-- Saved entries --
· · · · · · ·

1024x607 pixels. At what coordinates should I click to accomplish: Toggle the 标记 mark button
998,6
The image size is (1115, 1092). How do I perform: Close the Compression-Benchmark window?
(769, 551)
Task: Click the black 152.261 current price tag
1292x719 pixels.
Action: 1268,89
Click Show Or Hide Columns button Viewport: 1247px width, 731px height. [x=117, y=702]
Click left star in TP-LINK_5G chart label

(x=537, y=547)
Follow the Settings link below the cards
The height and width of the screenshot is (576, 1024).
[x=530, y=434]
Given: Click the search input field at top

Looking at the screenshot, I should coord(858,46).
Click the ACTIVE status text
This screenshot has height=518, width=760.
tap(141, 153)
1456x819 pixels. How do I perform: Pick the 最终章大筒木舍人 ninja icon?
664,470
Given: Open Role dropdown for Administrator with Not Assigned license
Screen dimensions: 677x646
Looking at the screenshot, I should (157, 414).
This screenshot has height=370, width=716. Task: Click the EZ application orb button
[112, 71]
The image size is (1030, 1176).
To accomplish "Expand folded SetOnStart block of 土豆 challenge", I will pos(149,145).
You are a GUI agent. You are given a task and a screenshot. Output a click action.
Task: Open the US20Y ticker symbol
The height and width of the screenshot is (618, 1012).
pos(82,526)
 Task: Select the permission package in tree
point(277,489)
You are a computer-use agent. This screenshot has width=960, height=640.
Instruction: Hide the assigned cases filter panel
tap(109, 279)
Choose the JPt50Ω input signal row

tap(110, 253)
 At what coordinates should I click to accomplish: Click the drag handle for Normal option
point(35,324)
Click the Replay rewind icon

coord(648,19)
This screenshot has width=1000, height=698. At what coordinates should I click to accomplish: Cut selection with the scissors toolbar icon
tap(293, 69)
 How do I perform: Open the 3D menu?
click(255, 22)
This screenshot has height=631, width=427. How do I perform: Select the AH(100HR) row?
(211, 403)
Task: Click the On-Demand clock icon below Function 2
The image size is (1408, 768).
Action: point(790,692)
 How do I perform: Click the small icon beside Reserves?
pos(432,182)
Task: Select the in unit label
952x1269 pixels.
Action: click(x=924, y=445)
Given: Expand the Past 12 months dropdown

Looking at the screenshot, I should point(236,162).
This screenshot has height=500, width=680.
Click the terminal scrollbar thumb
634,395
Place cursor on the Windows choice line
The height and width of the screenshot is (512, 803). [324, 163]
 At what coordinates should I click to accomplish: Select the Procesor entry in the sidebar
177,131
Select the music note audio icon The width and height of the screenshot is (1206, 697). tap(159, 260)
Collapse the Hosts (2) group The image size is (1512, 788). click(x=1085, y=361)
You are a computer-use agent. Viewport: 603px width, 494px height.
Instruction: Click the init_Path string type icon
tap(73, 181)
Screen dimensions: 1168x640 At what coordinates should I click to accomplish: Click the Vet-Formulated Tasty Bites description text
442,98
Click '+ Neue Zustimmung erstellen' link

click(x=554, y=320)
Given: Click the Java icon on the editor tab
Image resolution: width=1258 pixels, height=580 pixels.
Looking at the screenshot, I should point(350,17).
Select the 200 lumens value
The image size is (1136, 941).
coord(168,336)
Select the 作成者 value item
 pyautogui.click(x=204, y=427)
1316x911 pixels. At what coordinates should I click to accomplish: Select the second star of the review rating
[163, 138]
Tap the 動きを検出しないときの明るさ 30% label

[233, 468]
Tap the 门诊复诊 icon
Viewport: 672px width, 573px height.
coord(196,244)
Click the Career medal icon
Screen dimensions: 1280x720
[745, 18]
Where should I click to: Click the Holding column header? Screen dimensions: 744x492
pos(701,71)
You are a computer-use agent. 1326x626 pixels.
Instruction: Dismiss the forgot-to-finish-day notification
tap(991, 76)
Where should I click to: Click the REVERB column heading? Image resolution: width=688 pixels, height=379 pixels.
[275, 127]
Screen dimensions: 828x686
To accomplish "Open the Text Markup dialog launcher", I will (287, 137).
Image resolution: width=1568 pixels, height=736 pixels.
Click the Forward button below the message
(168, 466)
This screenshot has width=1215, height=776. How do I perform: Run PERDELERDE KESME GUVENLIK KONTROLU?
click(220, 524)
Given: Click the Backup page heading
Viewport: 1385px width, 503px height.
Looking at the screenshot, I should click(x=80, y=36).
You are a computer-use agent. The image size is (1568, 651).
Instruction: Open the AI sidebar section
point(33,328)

· · · · · · ·

-- Aim of the exercise --
Please copy the line that holds "Given: Click the Backup page heading" and each line under it through the last line above, exactly as they stand, adding nothing.

-- Task output --
Given: Click the Backup page heading
Viewport: 1385px width, 503px height.
Looking at the screenshot, I should click(x=80, y=36).
You are a computer-use agent. The image size is (1568, 651).
Instruction: Open the AI sidebar section
point(33,328)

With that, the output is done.